In the comments section below are my notes on a session titled “SEASR Data Analytics” at THATCamp 2009.
The Software Environment for the Advancement of Scholarly Research (SEASR.org), funded by the Andrew W. Mellon Foundation, provides a research and development environment capable of powering leading-edge digital humanities initiatives.
Find more information about THATCamp:
- See the full schedule.
- Contribute to the wiki.
- Follow the Twitter conversation
- Check out the Flickr stream of tagged photos.
- Browser the relevant bookmarks on Delicious.
Multiple tools for analysis, including visualizations like word clouds.
The data source is up to you.
Everything runs on the web, so you can log in from anywhere online.
The SEASR server is available for download, if you like, so you can run it on your own server.
Point it to a directory of documents and it will analysis all of them.
Currently, much of the data is being pulled from http://MONKproject.org (which is much better edited than what you’ll find on http://Gutenberg.org) and http://JSTOR.org is also on the horizon.
The API for a text collection is important so that the collection is open to analytical tools like SEARS.
There’s a http://Zotero.org plugin: http://seasr.org/documentation/zotero/
From Zotero, choose an item or a collection of items and send it for analysis.
Extract dates from a sentence and then render them in a Simile timeline (http://www.simile-widgets.org/timeline/). While the algorithm understands something as specific as “the summer of 1850” but not “yesterday,” “today,” or “tomorrow” because the relative date to which those terms refer could be unclear. However, the document XML can be tweaked by a user to make those terms correspond to more specific times.
So far, no formal evaluation of the tools to see how teachers and scholars are using (or might use) these tools.
Audience says that they’d gladly provide some testing of these tools.
SEASR has, however, led workshops where participants have gone away with the software installed on their own machines so that they can run their own analyses and tweak how it runs.
Sounds like Tanya Clement made use of these tools for her work with The Making of Americans.
SEASR can provide 5 different “flows” of data.

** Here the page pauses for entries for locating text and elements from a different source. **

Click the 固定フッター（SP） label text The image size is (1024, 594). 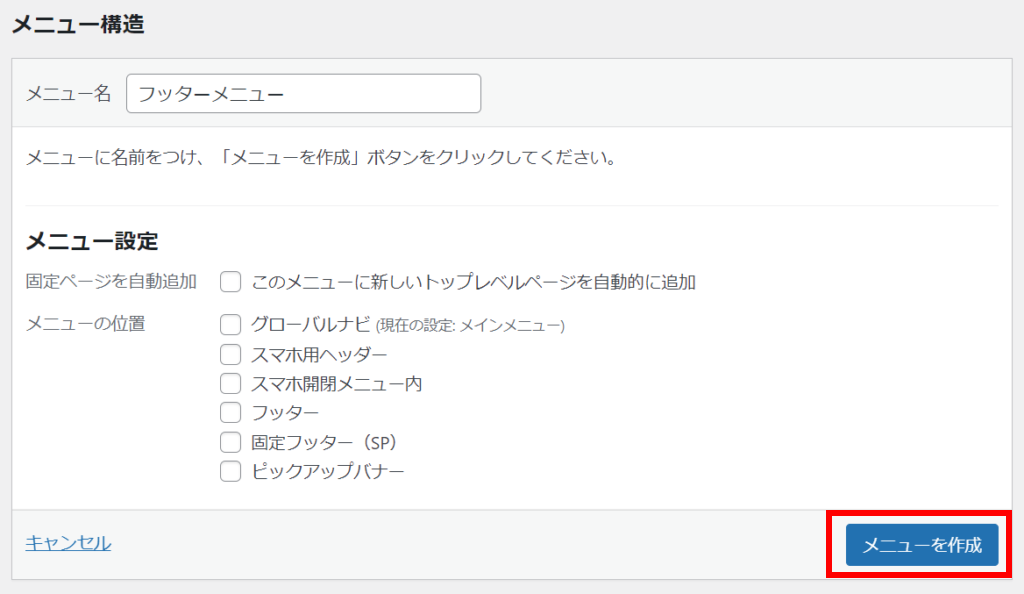pos(325,442)
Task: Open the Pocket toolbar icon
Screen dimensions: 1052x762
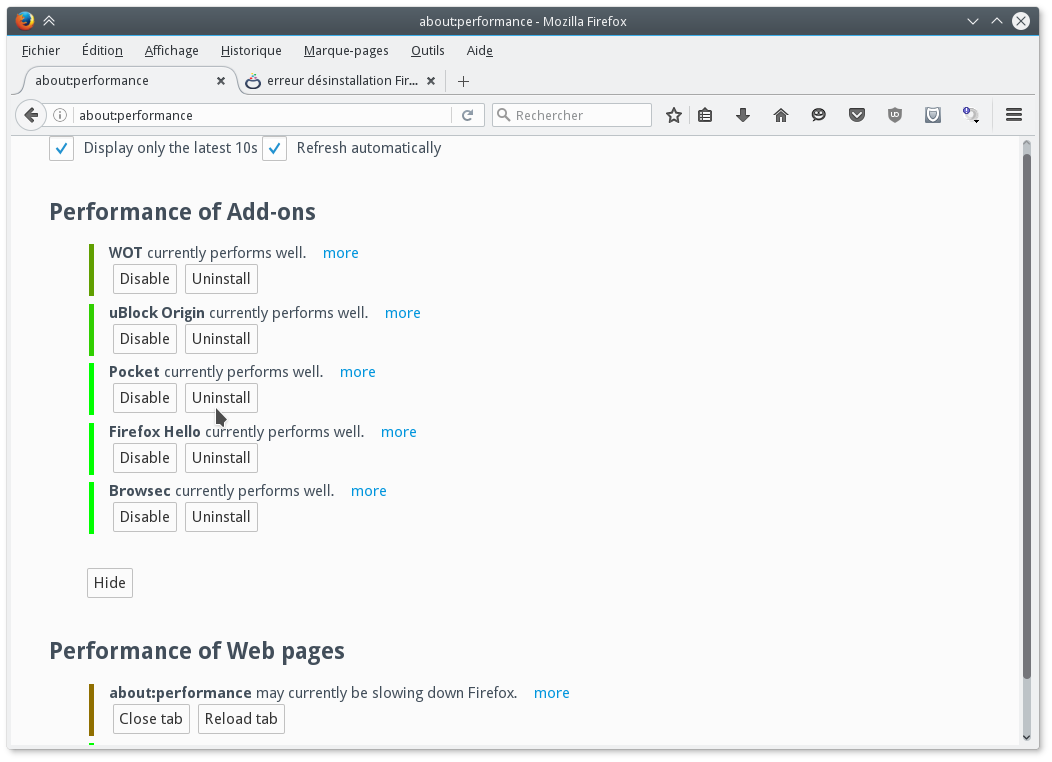Action: 857,115
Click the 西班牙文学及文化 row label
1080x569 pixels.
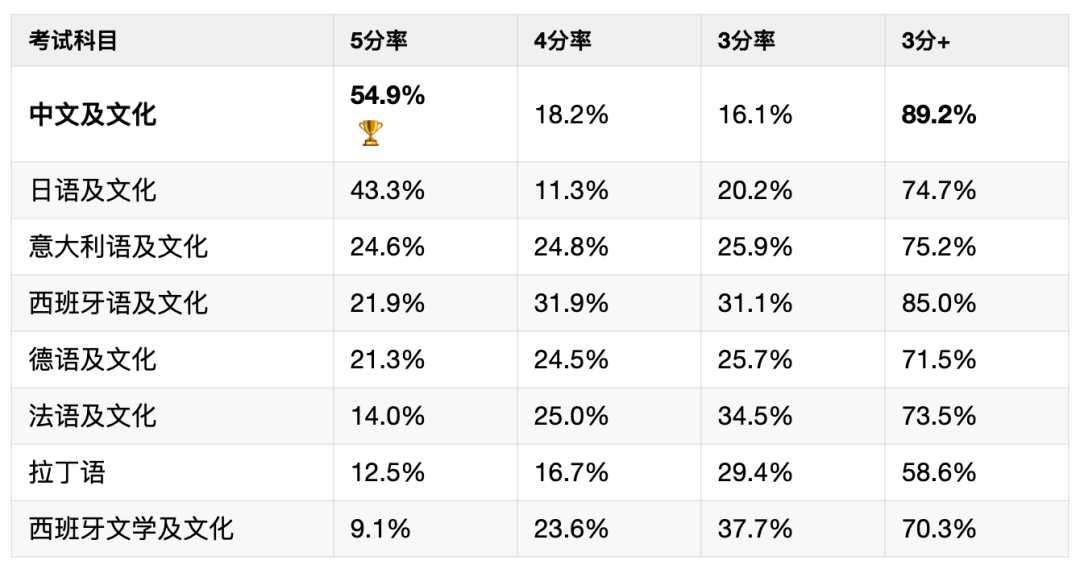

Flows are “data management, analysis and visualization tasks.”
View examples at http://seasr.org/documentation/example-flows/
Potential issue with users downloading their own copy of SEASR and tweaking for their own purposes: how can others replicate the findings of Researcher A if Researcher A’s version of a particular flow is idiosyncratic?
Answer: Researcher A can make their particular flow publicly available for others to read. Versioning flows and versioning components becomes potentially overwhelming.
Future desired plan: create “SEASR Central” that will (like Firefox plugins, say, or Apple’s App Store) be the official repository for flows and components, complete with authoritative version numbers.
Dynamic Visualization of Music Classification Systems (uses SEASR) http://nema.lis.uiuc.edu/demo/blinkie/nema.htm
Discussion of modeling, genre, and “mood” wrt music. I’m not sure that what I’m taking away from this part of the conversation is what I’m supposed to be taking away. Kind of out of my area of expertise.
Feed the program more data, train it more extensively, and its accuracy increases.